[TASK STATEMENT]
Count the lines in the items below that contain the word "navigation", treating case as significant. Reply with the number alone.

[ENTRIES]
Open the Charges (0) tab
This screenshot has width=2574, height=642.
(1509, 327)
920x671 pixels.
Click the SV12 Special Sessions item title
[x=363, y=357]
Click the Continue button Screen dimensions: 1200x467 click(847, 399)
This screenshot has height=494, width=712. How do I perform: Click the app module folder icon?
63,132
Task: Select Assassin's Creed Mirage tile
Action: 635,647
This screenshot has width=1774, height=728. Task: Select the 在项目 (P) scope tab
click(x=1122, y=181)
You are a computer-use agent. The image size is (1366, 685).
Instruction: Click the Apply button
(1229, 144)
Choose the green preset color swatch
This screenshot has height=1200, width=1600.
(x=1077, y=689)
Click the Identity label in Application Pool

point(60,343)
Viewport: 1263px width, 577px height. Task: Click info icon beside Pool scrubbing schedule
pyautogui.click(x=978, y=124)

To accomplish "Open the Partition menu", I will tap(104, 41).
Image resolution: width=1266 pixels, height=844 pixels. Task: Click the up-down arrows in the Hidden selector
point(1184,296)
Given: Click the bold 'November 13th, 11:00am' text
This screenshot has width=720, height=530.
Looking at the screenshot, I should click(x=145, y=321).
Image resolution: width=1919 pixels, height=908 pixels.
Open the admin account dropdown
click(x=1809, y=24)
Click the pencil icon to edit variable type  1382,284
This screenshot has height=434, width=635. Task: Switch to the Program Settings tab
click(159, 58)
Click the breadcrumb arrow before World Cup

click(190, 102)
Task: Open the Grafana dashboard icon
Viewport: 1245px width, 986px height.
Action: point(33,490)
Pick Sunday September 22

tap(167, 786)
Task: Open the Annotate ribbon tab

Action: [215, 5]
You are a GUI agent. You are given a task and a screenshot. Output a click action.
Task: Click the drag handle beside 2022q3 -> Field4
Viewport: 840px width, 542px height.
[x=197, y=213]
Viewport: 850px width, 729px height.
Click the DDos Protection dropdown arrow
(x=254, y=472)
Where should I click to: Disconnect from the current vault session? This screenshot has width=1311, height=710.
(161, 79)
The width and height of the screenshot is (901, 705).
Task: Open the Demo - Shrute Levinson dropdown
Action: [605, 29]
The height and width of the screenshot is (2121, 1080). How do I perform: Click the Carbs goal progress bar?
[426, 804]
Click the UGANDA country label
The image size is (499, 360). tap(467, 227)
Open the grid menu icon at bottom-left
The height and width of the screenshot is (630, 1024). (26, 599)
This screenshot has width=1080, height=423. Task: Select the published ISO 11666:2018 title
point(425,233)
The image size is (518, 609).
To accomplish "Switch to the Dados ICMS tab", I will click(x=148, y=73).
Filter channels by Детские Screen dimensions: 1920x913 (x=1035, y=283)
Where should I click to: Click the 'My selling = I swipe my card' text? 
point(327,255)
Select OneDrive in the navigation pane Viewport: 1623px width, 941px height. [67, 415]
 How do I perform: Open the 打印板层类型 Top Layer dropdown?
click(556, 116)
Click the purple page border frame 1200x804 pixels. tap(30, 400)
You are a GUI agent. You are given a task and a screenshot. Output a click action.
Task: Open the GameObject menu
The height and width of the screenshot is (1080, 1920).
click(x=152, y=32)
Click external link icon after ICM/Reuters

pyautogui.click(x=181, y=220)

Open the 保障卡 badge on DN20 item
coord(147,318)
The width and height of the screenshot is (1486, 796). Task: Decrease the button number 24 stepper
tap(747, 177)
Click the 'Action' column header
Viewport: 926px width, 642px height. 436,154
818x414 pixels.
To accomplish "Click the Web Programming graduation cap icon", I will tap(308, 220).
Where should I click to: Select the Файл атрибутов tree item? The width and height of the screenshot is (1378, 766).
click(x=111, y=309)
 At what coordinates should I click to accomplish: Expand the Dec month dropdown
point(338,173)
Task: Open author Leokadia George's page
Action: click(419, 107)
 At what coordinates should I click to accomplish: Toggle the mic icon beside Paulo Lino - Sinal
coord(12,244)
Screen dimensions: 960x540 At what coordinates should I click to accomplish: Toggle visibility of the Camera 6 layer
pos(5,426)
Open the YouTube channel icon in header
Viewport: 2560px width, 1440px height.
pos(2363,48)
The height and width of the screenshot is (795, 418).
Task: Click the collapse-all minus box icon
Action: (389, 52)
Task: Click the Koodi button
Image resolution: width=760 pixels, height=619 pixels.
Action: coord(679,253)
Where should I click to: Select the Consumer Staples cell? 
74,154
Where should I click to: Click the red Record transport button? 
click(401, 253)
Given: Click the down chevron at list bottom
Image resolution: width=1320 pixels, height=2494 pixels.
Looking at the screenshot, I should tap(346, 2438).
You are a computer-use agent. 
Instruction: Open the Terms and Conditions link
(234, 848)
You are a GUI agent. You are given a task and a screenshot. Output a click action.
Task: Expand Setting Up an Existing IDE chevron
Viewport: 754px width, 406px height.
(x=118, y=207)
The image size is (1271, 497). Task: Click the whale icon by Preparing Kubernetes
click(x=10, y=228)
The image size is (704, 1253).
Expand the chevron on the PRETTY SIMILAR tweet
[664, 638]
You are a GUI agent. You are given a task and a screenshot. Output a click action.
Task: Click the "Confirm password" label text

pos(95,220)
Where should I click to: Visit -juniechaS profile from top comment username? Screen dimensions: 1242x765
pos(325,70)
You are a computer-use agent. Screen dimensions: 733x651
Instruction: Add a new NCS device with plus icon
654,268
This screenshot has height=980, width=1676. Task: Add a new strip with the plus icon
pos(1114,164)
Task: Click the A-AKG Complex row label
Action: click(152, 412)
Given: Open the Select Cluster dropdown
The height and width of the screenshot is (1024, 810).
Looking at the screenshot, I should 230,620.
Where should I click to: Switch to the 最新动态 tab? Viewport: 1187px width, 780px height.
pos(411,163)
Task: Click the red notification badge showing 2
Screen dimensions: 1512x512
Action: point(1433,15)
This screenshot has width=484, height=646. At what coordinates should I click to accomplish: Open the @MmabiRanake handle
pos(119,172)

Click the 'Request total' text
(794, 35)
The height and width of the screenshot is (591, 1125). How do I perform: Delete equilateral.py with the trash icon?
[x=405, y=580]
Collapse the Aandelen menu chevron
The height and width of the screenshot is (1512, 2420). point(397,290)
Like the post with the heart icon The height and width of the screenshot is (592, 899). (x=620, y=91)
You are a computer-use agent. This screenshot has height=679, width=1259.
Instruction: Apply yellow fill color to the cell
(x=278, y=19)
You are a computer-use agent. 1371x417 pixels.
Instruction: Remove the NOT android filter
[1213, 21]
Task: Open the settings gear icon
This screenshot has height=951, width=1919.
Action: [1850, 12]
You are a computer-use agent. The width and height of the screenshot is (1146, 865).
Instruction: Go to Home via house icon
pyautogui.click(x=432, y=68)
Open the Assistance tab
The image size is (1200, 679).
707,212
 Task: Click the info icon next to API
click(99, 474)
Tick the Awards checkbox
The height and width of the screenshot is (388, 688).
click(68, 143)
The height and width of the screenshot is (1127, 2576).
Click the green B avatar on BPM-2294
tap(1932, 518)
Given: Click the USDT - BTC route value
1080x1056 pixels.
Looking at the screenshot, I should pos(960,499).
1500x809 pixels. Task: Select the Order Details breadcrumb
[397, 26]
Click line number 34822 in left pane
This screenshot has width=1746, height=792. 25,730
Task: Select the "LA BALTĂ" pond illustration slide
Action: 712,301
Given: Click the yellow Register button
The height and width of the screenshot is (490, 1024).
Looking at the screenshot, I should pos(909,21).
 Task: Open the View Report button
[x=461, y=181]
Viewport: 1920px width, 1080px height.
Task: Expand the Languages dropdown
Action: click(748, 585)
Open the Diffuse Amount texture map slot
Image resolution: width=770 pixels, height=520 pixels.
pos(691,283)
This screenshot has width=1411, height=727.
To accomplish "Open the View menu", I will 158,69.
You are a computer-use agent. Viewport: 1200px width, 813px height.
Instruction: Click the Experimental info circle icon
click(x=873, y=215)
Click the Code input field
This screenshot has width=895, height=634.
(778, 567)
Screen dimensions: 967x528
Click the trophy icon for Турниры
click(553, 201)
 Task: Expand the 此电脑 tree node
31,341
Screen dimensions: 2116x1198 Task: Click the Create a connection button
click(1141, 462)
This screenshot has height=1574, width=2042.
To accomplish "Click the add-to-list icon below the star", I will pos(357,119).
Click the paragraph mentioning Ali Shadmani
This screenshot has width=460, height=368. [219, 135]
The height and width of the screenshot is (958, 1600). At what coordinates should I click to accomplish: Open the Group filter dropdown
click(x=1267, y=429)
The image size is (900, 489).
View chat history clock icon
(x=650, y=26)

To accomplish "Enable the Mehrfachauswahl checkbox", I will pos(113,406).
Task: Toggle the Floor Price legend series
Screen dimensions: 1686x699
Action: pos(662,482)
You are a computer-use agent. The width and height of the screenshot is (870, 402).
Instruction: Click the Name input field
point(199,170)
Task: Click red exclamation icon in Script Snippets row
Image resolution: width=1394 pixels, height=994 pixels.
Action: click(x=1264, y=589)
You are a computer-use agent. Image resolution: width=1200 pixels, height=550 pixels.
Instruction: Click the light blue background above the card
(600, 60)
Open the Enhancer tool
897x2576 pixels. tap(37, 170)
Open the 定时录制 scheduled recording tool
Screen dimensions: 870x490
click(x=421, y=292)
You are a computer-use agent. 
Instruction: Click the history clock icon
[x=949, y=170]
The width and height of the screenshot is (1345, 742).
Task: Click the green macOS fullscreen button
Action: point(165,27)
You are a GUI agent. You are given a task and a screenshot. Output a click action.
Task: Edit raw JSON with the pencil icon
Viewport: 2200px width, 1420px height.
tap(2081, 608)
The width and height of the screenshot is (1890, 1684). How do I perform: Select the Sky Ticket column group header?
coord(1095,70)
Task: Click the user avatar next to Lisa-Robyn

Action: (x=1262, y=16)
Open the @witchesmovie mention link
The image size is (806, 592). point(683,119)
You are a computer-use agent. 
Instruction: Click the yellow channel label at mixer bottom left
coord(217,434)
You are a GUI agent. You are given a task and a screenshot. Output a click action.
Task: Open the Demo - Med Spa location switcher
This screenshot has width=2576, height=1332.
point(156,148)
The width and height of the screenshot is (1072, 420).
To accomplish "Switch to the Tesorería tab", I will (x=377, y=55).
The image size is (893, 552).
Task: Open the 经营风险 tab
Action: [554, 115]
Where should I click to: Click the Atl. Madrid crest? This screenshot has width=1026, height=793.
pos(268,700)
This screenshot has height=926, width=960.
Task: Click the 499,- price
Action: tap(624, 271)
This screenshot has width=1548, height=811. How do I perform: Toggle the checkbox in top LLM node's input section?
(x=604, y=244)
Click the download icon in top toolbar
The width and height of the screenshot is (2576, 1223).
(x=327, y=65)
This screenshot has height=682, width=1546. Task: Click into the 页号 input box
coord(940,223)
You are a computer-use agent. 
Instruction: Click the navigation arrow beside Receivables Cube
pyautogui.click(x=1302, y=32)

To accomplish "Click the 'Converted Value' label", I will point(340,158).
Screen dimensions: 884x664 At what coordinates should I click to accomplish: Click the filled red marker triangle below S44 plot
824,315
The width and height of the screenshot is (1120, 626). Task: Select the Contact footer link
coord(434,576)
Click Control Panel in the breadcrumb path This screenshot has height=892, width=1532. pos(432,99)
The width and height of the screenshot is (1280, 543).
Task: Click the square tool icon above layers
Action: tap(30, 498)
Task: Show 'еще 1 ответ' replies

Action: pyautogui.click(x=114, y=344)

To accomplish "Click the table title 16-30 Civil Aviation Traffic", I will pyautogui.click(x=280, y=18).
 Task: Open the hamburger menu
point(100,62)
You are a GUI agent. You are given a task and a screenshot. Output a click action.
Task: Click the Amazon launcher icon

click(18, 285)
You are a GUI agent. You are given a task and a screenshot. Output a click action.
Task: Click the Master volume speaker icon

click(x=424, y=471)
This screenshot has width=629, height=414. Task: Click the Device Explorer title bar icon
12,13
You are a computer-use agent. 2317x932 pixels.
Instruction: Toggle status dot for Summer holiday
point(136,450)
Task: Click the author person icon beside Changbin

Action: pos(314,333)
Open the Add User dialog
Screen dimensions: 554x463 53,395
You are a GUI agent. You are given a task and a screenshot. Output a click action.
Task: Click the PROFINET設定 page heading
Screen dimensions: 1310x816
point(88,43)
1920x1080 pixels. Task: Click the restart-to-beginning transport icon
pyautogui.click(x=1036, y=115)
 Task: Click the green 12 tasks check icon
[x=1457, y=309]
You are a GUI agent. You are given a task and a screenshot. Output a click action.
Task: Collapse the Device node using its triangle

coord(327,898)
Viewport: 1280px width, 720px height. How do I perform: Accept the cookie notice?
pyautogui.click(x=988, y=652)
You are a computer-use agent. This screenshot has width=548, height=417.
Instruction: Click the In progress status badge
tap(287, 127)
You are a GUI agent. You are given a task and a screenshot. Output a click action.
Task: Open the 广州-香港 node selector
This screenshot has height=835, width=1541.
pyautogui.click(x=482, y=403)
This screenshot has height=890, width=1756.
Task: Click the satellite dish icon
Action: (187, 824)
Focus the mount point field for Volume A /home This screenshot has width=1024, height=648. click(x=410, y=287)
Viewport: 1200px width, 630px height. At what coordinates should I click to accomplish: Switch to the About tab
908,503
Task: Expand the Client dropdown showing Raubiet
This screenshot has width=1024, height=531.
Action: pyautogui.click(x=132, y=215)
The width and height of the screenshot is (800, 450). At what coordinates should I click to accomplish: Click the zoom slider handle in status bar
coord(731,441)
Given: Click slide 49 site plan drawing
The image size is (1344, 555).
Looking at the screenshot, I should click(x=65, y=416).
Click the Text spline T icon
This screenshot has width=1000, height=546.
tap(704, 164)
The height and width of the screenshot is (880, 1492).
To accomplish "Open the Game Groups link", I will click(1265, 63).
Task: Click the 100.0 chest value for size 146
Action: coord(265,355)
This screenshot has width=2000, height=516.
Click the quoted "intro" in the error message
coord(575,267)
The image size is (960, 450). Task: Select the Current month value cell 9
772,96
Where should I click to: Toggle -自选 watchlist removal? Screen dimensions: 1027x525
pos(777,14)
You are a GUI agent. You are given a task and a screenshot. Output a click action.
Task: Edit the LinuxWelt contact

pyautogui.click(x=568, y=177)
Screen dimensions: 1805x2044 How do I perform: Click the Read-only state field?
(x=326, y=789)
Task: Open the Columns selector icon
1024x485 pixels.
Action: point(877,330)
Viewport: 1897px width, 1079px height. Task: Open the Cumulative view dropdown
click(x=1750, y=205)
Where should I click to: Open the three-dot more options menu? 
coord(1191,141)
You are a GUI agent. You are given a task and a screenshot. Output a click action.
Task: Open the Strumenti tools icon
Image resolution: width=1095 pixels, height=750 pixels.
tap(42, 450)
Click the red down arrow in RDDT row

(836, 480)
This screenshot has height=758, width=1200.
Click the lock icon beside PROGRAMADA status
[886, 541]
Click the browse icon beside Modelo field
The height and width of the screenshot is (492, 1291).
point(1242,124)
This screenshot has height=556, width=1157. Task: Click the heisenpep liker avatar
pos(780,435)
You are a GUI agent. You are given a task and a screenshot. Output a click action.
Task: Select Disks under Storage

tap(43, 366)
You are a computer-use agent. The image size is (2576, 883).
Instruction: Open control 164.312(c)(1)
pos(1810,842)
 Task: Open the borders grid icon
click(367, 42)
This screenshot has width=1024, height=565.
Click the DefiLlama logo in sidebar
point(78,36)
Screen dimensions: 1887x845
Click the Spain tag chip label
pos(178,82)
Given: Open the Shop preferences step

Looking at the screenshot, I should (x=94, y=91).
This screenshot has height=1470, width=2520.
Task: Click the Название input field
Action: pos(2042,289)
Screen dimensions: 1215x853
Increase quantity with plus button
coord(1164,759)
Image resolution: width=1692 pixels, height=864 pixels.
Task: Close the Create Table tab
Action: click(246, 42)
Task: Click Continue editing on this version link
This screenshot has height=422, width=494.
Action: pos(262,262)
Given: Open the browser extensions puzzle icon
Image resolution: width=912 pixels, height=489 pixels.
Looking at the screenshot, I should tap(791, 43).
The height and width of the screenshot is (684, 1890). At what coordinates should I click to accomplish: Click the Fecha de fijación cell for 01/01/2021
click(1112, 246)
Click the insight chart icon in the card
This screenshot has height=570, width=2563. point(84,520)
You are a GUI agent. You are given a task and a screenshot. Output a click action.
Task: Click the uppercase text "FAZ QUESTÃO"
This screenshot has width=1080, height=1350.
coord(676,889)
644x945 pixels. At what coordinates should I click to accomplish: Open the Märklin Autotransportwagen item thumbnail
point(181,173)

[FULL ANSWER]
2